Stephen King's 'It' Adaptation Goes To New Line

Two big Stephen King books — big both in reputation, and in page count — have long been in development at Warner Bros. One is The Stand, which after cycling through a few different filmmakers has Josh Boone (The Fault in Our Stars) set to write and direct. The other is It, and we haven't heard much about that in the past couple years. In 2012 Cary Fukunaga was set to adapt and direct, before he broke into the mainstream with True Detective. Fukunaga seems to be still attached, but now the film is moving from Warner Bros. to the WB holding New Line.
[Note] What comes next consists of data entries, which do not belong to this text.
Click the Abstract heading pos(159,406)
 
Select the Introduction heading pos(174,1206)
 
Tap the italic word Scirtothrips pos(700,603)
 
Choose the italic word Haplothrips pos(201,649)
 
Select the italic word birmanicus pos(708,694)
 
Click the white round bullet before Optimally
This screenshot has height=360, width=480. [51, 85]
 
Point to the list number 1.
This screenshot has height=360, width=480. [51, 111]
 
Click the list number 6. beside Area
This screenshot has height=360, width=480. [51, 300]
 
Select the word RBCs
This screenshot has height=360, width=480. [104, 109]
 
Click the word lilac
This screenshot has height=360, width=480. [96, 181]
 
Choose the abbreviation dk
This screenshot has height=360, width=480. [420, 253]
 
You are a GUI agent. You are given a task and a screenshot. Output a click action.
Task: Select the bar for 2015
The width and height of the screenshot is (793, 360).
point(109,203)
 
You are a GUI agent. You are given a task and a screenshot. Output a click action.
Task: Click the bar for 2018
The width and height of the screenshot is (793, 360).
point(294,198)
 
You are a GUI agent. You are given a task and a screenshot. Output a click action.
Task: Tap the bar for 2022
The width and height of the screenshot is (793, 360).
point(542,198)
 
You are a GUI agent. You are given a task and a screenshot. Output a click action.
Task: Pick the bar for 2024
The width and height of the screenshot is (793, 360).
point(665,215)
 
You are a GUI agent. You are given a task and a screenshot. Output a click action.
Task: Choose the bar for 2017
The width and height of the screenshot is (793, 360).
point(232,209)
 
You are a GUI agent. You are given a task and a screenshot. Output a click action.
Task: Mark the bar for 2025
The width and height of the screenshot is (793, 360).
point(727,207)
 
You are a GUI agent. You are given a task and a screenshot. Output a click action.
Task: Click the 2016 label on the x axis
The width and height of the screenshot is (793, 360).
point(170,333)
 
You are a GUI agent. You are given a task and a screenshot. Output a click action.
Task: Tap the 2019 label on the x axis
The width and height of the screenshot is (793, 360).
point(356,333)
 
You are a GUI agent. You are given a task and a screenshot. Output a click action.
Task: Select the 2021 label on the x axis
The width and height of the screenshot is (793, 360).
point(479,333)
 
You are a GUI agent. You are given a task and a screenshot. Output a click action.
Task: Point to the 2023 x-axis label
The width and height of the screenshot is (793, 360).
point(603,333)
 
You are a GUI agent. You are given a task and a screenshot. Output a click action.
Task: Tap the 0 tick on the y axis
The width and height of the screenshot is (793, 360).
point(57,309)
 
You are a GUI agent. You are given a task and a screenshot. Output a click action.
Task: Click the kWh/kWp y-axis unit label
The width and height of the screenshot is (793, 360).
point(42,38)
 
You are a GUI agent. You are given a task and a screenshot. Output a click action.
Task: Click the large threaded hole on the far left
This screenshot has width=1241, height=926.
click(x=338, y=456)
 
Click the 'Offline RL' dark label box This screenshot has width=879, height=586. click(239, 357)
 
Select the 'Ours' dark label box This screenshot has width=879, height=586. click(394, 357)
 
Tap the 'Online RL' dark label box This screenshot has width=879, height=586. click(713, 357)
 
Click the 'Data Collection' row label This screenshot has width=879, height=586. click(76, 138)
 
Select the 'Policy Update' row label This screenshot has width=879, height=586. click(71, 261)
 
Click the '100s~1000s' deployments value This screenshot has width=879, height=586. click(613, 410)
While the label shift may not seem like a big deal, New Line is going to be more explicitly focused on horror moving forward. This raises hopes that we'll get an R-rated version of It.

THR reports the project moving to New Line, a company which early on was associated with horror thanks to the Nightmare on Elm St. films. The It adaptation is still planned as a two-film deal, produced by Roy Lee,Dan LinSeth Grahame-Smith and David Katzenberg. One film will likely focus on the characters as children, the other on them as adults. But will those kids all have sex with one another at the end of their film, in order to keep their sanity? Good question.

But the trade also reports that this shift is part of a strategy to have horror pictures at New Line (such as the Conjuring spin-off Annabelle and the proper Conjuring sequel). While The Stand will probably be a PG-13 film (or films) intended to capture the widest possible audience, moving the It films to New Line reads as a statement of purpose.

The shift says this won't be a re-do of the old TV miniseries, but a set of legit horror films. And that suggests an R-rating, which should make King fans happy. The book gets pretty nasty, and while the "kids having sex" bit might not make the cut, a lot of the other gruesome stuff very well could.